Within this framework, the Strait of Hormuz is no longer just a maritime passage but is part of the deterrence architecture and balance of power in West Asia. Iran's influence on the rhythm of energy flows and global trade is no longer a temporary variable but has become a permanent component of regional equations. But perhaps the most important shift has occurred at the level of strategic perception among regional governments. In recent years, part of the economic order of the Persian Gulf was based on the assumption that the development path of Arab economies could be defined independently of Iran's situation. The recent crisis showed that such a separation is not sustainable.

Instability in Iran, sooner or later, transfers the costs of uncertainty to the entire region; just as Iran's stability and economic integration can reduce systemic risk in West Asia. This very issue has led many Arab governments of the Persian Gulf to gradually conclude that regional stability will be possible not through the elimination of Iran, but through establishing a stable and manageable relationship with Tehran.

Movement of Persian Gulf countries toward strategic autonomy

One of the most important geopolitical consequences of the recent crisis is the gradual movement of Persian Gulf countries toward a kind of "strategic autonomy." Regional governments will continue to maintain their security relations with the United States, but the experience of the recent crisis highlighted the fact that complete dependence of regional security on direct Washington intervention no longer has the same effectiveness as before. Consequently, many regional actors will try to create a pragmatic balancing act between relations with the US, China, Iran, and other powers—a model in which regional de-escalation is pursued not from an ideological stance but as an economic necessity.

The broad support of regional governments for the recent peace agreement should also be analyzed within this framework. This support reflects deep concern about a debilitating conflict that could undermine the foundations of economic development across the entire region. In the meantime, Iran's gradual return to the global economy will not be merely a political development; it could become one of the most important variables in redefining the region's economy.

Iran's economy, by virtue of its scale, transit position, and industrial and human capacities, has the potential to become one of the region's growth engines. This process, instead of eliminating existing centers, could lead to the formation of a wider network of commercial, industrial, and infrastructural cooperation. In the future West Asia, Bandar Abbas, Bushehr, Chabahar, and Qeshm will be as important in regional development equations as Dubai, Doha, Abu Dhabi, and Manama. A sustainable order takes shape when economic competition replaces geopolitical attrition and the cost of instability rises for all actors.

The new West Asia order is taking shape from within crises

Perhaps it can be said that the architecture of the new West Asian order is taking shape not in formal negotiation rooms but from within these very crises—an order in which the redefinition of regional relations is no longer a political choice but an economic and strategic necessity. Under such circumstances, any lasting agreement between Iran and the US will no longer be merely a bilateral matter but will require a level of regional cooperation and consensus.
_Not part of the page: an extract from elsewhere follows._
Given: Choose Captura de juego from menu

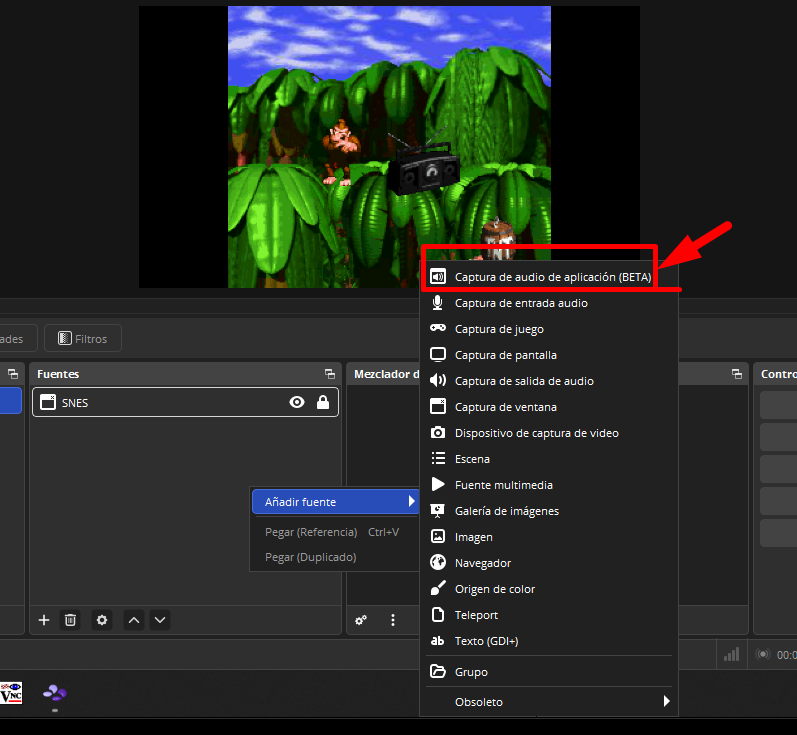Looking at the screenshot, I should tap(499, 329).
The experience of the recent crisis showed that the Arab governments of the Persian Gulf are more dependent than ever on stability in Tehran-Washington relations, and for this reason, they will likely play a more active role in mediation, de-escalation, and crisis management between the hostile parties.

At the same time, a secure, stable, and prosperous West Asia has gradually become part of the shared interests of the global economy—because Europe, China, and a large part of the world's independent countries can no longer ignore the costs of persistent disruption to the region's energy, trade, and logistics. Perhaps one of the most important post-crisis developments is the gradual end of an era in which economic siege and maximum pressure against Iran were imagined to have no serious cost for the global economy. Many international actors have now concluded that lasting stability in West Asia will not be achievable without some form of managed integration and engagement with Iran.